(Items from a data source)
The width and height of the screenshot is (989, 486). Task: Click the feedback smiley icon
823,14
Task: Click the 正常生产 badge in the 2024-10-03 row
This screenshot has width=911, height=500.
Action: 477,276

_WRITTEN REQUEST_:
Please arrange every line of the items above into a Markdown table with two columns, Row and Line. Number each row and leave out any blank lines.

_SOLUTION TO THE PROBLEM_:
| Row | Line |
|---|---|
| 1 | The width and height of the screenshot is (989, 486). Task: Click the feedback smiley icon |
| 2 | 823,14 |
| 3 | Task: Click the 正常生产 badge in the 2024-10-03 row |
| 4 | This screenshot has width=911, height=500. |
| 5 | Action: 477,276 |